The campaign is now in its third year. In 2006, seven proposals came to a vote, receiving average support of 40 percent. Last year, investors voted on 51 proposals, which drew an average of 43 percent support. The movement appeared to make headway during the public outrage over outsize executive pay, such as the $210 million golden parachute awarded to former Home Depot chief executive Robert L. Nardelli. Congress chimed in with legislation calling for a shareholder vote on pay. It passed in the House, but the Senate bill, proposed by Democratic presidential candidate Barack Obama (Ill.), has stalled.

So far this year, about 30 proposals have been voted on, and support has averaged only 42 percent, according to RiskMetrics Group, which tracks shareholder proposals.

Ferlauto and others pointed to several reasons for the leveling off of support. They said new e-proxy rules, which allow companies to send out proxy materials and collect shareholder votes online, have caused voter participation to fall. At some financial firms, the shareholder base has been diluted by sovereign wealth funds that have taken large stakes at the invitation of management.

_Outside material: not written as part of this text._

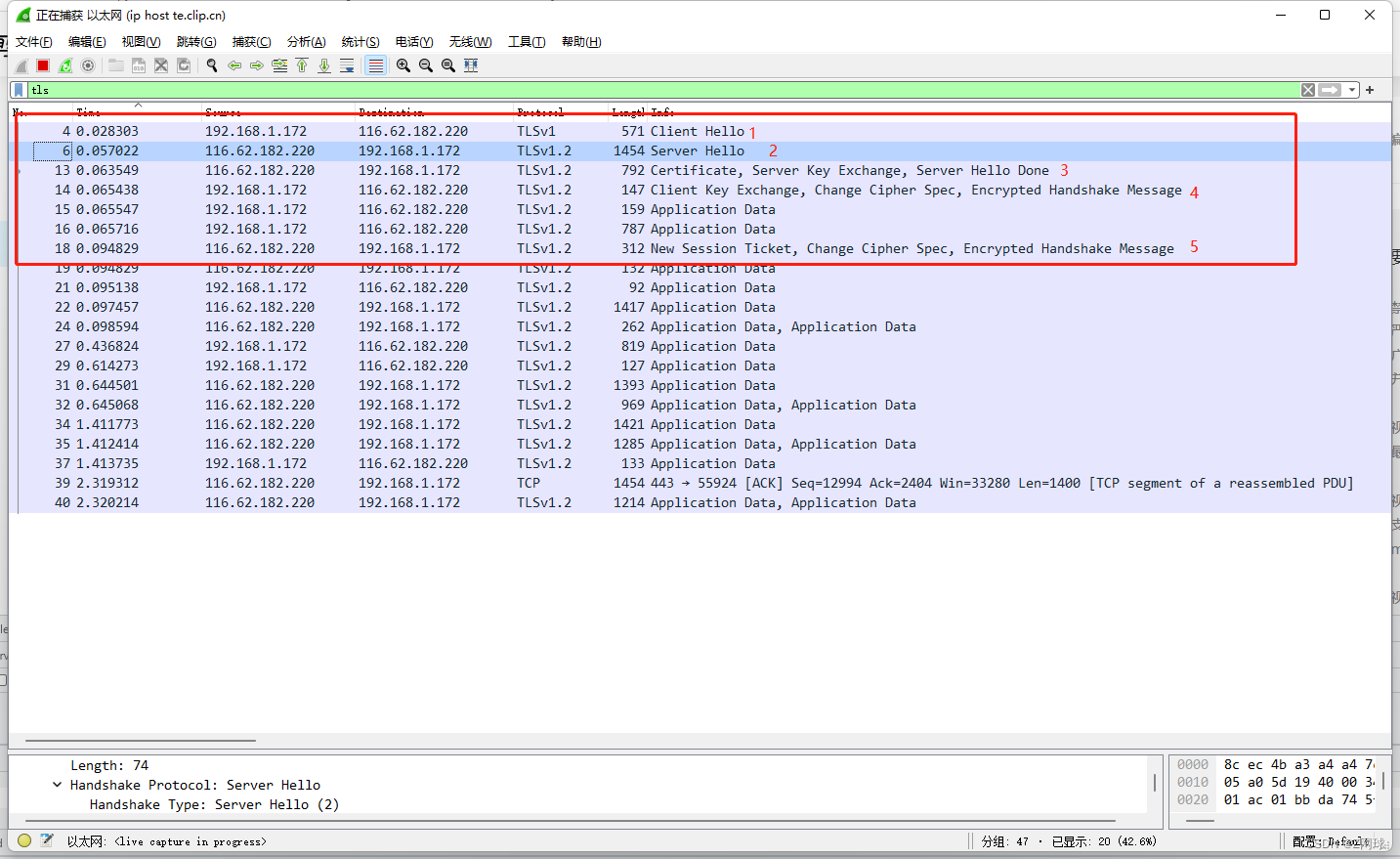Collapse the Handshake Protocol: Server Hello branch
This screenshot has width=1400, height=859.
point(57,785)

Investor groups said they also did not count on aggressive campaigning against the measures by companies, which have appealed to shareholders in letters and phone conversations to reject them. Companies argued that the marketplace for executive talent, not shareholders, should determine how executives are paid and that shareholders have other ways of registering their dissatisfaction, including withholding votes from directors.

But some shareholder activists and corporate governance experts said the lukewarm support highlighted say-on-pay's shortcomings. Critics said a simple up-or-down vote makes it hard for corporate directors to understand what shareholders find objectionable in often complex compensation packages.

"I think it's a half step. It doesn't get us ultimately to where we need to be," said Charles Elson, director of the Center for Corporate Governance at the University of Delaware.